Posted by saviour2012 on 01.17.2015, 01:42 PM:

 

quote:
Originally posted by Saddletank
My only concern about a Tavern member as you all know is Mush. She has been away much too long. I just pray she's doing okay. If anyone has any contact details for her, do please try to get in touch.



i got little[literally] info on that, however if i try to find her out through that info it will be stalking straightforward. I hope someone has a better method of contacting her. However i too am missing her as we had some discussions going on between us.


@Fen

everybody is growing up and having similar kind of problems. You, mush, roar, me, fff, NC are of the same age group[20-30]. basically having similar problems relating to life [as far as i know all except fff are not in a relationship] . i think it will seem very funny once we grow older. however i have been fine with studies and stuff. did not start any major debate[which is a news] due to lack of time and mostly you guys were not there.

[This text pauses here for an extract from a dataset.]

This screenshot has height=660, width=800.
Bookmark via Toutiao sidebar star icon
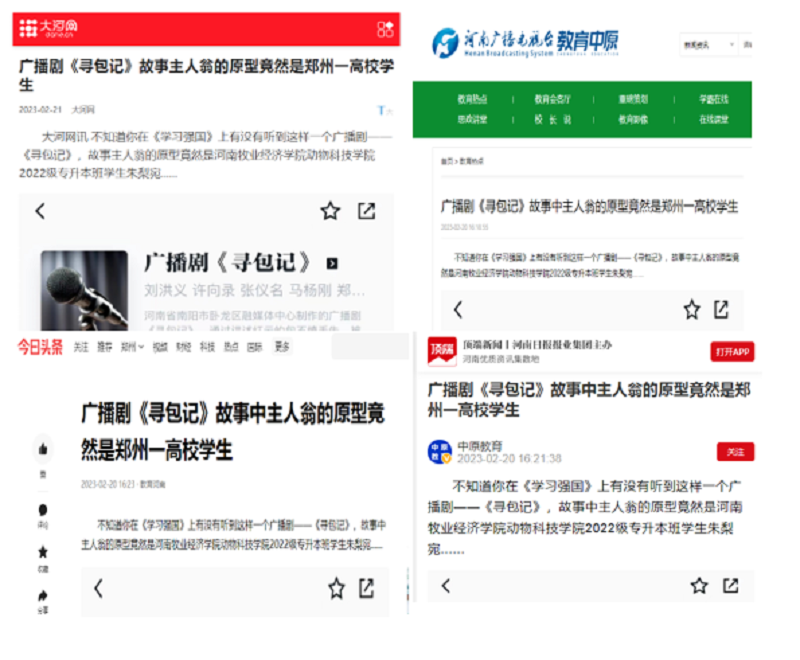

i kind of hope that we stay like this for the upcoming years. wish everyone all the best.


__________________
Watch everything but only take the good things from it

Ask, think and learn. Because the more we know the more we grow.

Watching the wrong to happen is the same as commiting the wrong.

If it looks like things are forcing you to be creative, Then be creative.

its a uniquely Miyazaki film, one only he could make and its uniqueness places it beyond being easily critiqued.[About Porco Rosso]
taken from a quote of Saddletank and Orphic Okapi


Posted by fenkashi on 01.17.2015, 02:11 PM:

 

Yeah, I thought of Mush while writing my post I have all the faith she's just gotten busy with life and will return at some point. Hopefully sooner, rather than later ^^

NC too! I haven't seen her in a while, but that may be cause I simply haven't been around much.

I know you've been going through a long rough patch, Saddles, but as husky said, we'll be here when things turn around. *hugs*

@Saviour haha, thanks. No doubt our current problems will seem far away in the future. Best wishes back at you.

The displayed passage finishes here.